_Instructions to follow_
Would you return every entry below without a single difference?

--- START ---

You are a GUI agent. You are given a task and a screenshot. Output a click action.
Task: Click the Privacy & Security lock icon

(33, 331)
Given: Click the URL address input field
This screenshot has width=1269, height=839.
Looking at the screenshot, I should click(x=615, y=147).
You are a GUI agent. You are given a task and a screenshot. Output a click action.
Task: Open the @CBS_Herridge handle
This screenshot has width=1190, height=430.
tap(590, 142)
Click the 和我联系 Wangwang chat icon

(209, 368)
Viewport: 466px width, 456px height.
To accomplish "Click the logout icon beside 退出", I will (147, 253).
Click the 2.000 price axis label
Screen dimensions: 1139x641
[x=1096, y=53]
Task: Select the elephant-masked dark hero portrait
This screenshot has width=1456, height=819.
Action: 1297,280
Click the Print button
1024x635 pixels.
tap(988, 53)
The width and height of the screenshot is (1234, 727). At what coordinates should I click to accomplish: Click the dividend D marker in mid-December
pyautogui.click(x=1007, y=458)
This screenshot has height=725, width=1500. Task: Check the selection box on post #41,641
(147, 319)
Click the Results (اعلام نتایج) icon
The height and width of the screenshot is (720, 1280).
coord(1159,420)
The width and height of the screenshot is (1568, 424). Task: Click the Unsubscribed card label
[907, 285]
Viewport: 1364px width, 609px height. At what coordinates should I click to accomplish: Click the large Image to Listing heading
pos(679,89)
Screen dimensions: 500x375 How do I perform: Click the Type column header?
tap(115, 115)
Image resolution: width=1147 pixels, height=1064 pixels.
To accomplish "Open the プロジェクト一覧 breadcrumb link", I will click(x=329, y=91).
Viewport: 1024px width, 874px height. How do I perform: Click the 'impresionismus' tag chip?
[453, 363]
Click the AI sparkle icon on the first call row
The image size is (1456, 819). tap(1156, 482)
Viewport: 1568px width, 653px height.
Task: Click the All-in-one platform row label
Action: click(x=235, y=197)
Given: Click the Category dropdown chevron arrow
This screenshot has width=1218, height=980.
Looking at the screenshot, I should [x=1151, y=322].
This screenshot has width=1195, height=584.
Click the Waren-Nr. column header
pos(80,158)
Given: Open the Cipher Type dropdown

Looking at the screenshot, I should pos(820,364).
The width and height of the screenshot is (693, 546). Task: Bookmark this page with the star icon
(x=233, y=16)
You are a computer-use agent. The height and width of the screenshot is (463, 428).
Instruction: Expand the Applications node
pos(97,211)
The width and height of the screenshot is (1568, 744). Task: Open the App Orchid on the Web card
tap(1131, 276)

--- END ---

_Output for this exercise_
You are a GUI agent. You are given a task and a screenshot. Output a click action.
Task: Click the Privacy & Security lock icon

(33, 331)
Given: Click the URL address input field
This screenshot has width=1269, height=839.
Looking at the screenshot, I should click(x=615, y=147).
You are a GUI agent. You are given a task and a screenshot. Output a click action.
Task: Open the @CBS_Herridge handle
This screenshot has width=1190, height=430.
tap(590, 142)
Click the 和我联系 Wangwang chat icon

(209, 368)
Viewport: 466px width, 456px height.
To accomplish "Click the logout icon beside 退出", I will (147, 253).
Click the 2.000 price axis label
Screen dimensions: 1139x641
[x=1096, y=53]
Task: Select the elephant-masked dark hero portrait
This screenshot has width=1456, height=819.
Action: 1297,280
Click the Print button
1024x635 pixels.
tap(988, 53)
The width and height of the screenshot is (1234, 727). At what coordinates should I click to accomplish: Click the dividend D marker in mid-December
pyautogui.click(x=1007, y=458)
This screenshot has height=725, width=1500. Task: Check the selection box on post #41,641
(147, 319)
Click the Results (اعلام نتایج) icon
The height and width of the screenshot is (720, 1280).
coord(1159,420)
The width and height of the screenshot is (1568, 424). Task: Click the Unsubscribed card label
[907, 285]
Viewport: 1364px width, 609px height. At what coordinates should I click to accomplish: Click the large Image to Listing heading
pos(679,89)
Screen dimensions: 500x375 How do I perform: Click the Type column header?
tap(115, 115)
Image resolution: width=1147 pixels, height=1064 pixels.
To accomplish "Open the プロジェクト一覧 breadcrumb link", I will click(x=329, y=91).
Viewport: 1024px width, 874px height. How do I perform: Click the 'impresionismus' tag chip?
[453, 363]
Click the AI sparkle icon on the first call row
The image size is (1456, 819). tap(1156, 482)
Viewport: 1568px width, 653px height.
Task: Click the All-in-one platform row label
Action: click(x=235, y=197)
Given: Click the Category dropdown chevron arrow
This screenshot has width=1218, height=980.
Looking at the screenshot, I should [x=1151, y=322].
This screenshot has width=1195, height=584.
Click the Waren-Nr. column header
pos(80,158)
Given: Open the Cipher Type dropdown

Looking at the screenshot, I should pos(820,364).
The width and height of the screenshot is (693, 546). Task: Bookmark this page with the star icon
(x=233, y=16)
You are a computer-use agent. The height and width of the screenshot is (463, 428).
Instruction: Expand the Applications node
pos(97,211)
The width and height of the screenshot is (1568, 744). Task: Open the App Orchid on the Web card
tap(1131, 276)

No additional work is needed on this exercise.